Consigne:
Répondez à ces questions à l'aide de la prédication sur Pâques :
1. Pourquoi les femmes étaient-elles venues ?
2. Qui dit aux femmes « Il n'est pas ici » ?
3. Par quoi commence le petit matin de Pâques ?

Texte à lire:
Ou comment trouver vraiment la foi
Prédication de Robert Philipoussi



PRÉDICATION
 

3 formules négatives célèbres.
Nous trouvons dans ce célèbre récit 3 formules tout autant célèbres mais qui ont une caractéristique commune. Elles sont toutes trois des formules négatives :
La première : Elles ne trouvèrent pas le corps de Jésus,
alors qu'elles étaient venues pour l'embaumer.
La deuxième : Il n'est pas ici.
Disent aux femmes les deux hommes qui ont des habits qui resplendissent
et enfin, sans doute la plus célèbres des négatives de Pâques : Ils ne crurent pas les femmes,
c'est la réaction générale des disciples

Nous allons aborder ces négatives célèbres pour avec elles comprendre comment ce récit de Pâques vient instituer un nouveau rapport à Dieu, une nouvelle considération de l'acte même de croire.
Chaque formule deviendra un obstacle sur notre chemin de la foi, mais aussi une chance de croire – je dirais- de croire « mieux », ou de croire vraiment. Un peu comme le « vraiment » du « vraiment » ressuscité.
 

« Elles ne trouvèrent pas le corps de Jésus »
Ce petit matin de Pâques commence par une déception. Ces femmes ont un travail – qui est leur travail - à faire. Le travail des femmes est d'accueillir le corps humain quand il nait mais aussi d'accueillir le corps de l'humain quand il est mort. Embaumer les morts, c'est ce qui leur incombe parce que ce sont des femmes et que les femmes dans cet endroit là et en ce temps là, c'est ce qu'elles font.

Données fournies:

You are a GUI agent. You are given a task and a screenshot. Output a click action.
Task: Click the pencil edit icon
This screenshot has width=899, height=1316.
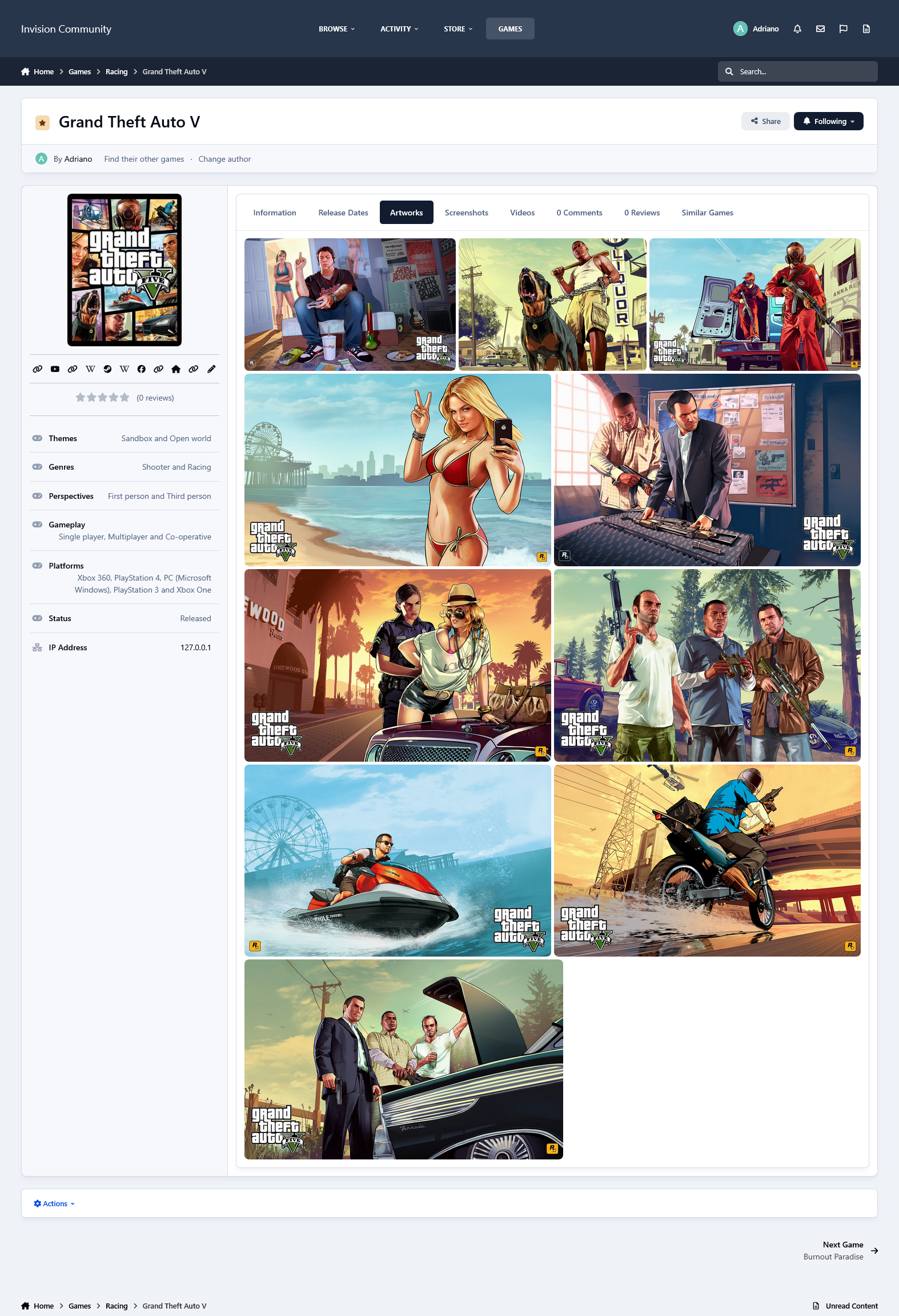(211, 369)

Corrigé:
1. Elles étaient venues pour embaumer le corps de Jésus.
2. Ce sont les deux hommes aux habits qui resplendissent.
3. Il commence par une déception.